## Input data
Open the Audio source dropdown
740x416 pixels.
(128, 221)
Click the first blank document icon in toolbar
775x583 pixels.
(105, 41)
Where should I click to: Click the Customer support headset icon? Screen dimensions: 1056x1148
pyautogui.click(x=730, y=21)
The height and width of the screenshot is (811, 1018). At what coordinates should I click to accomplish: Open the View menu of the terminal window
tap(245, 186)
* * *
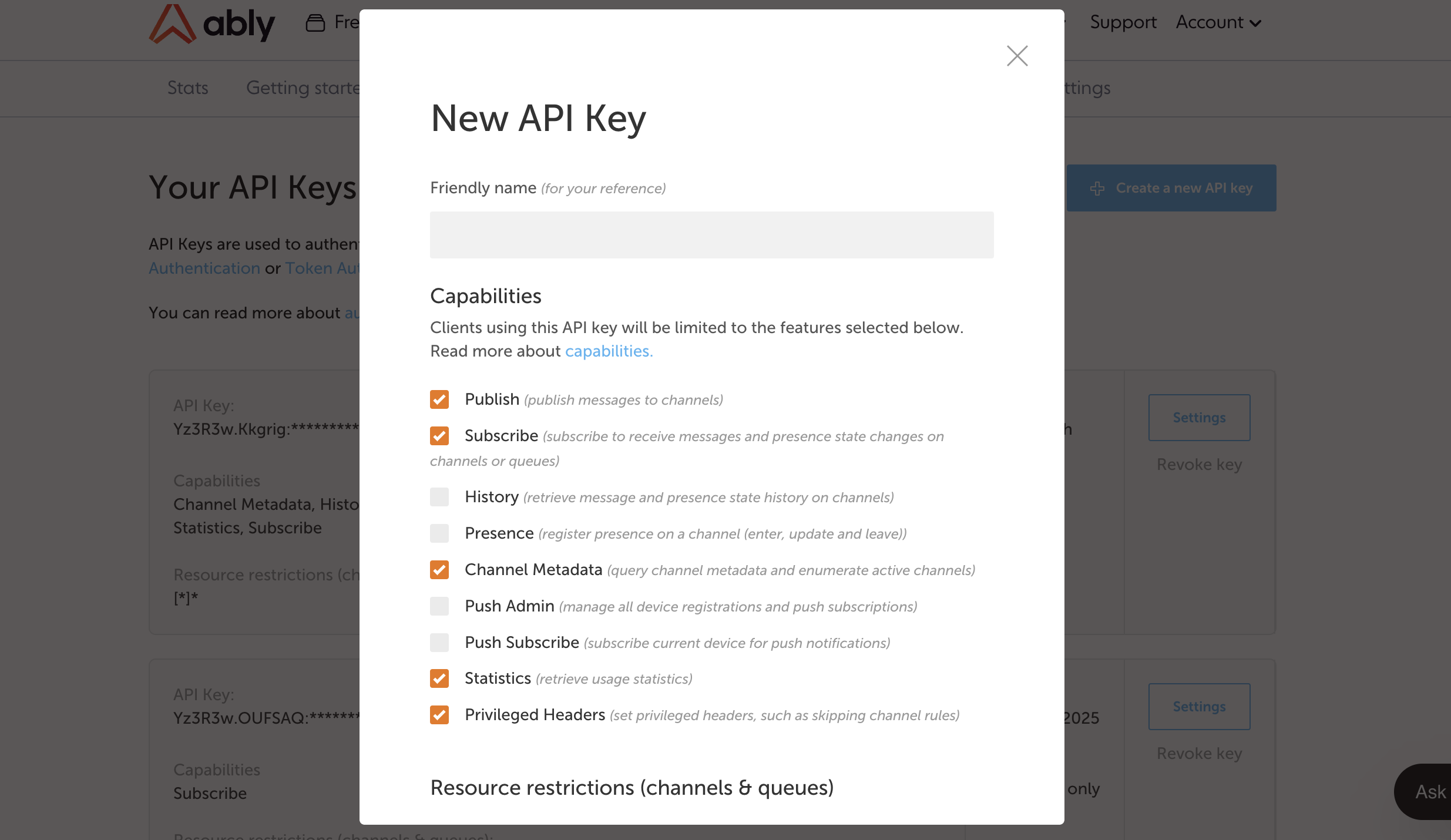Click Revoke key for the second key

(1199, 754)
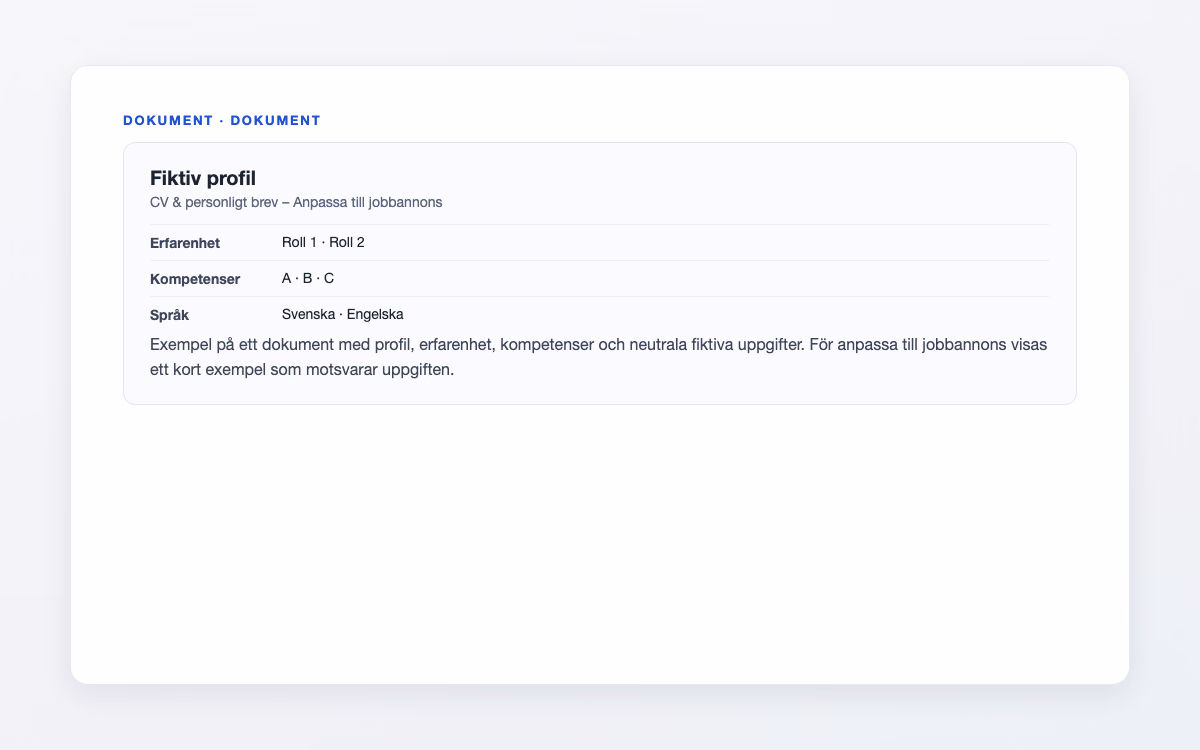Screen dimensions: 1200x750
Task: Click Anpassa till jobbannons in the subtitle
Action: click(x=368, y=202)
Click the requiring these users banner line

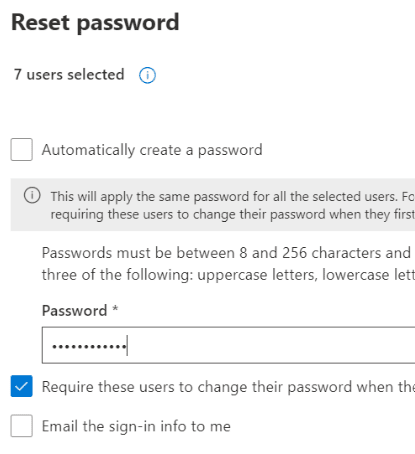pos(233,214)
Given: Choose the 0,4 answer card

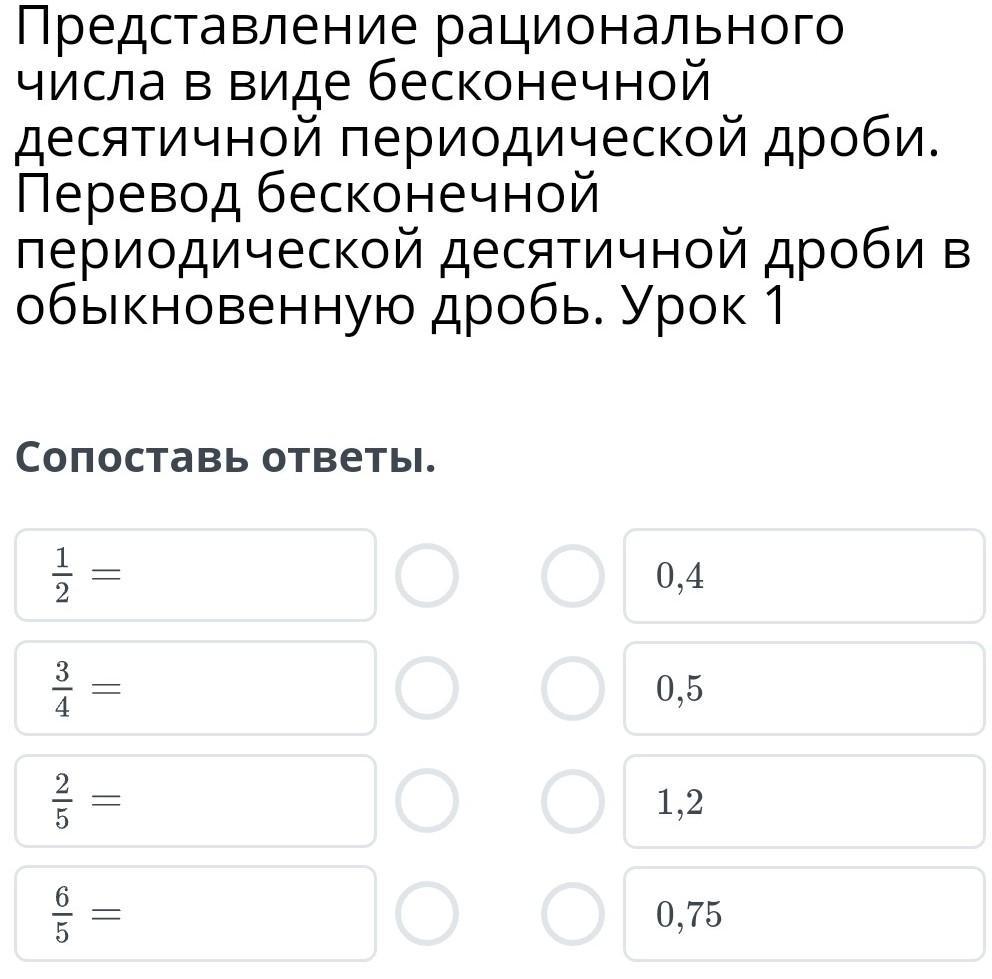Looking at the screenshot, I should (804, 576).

## What needs to be done
Format the rows as a numbered list, starting at the line that contains "Click Revoke key for the second key" and ending after the line that contains "Looking at the". Omit blank lines and leave the pictures out.

## Task result
1. Click Revoke key for the second key
2. (1199, 754)
3. Screen dimensions: 1200x750
4. Task: Click Anpassa till jobbannons in the subtitle
5. Action: click(x=368, y=202)
6. Click the requiring these users banner line
7. pos(233,214)
8. Given: Choose the 0,4 answer card
9. Looking at the screenshot, I should (804, 576).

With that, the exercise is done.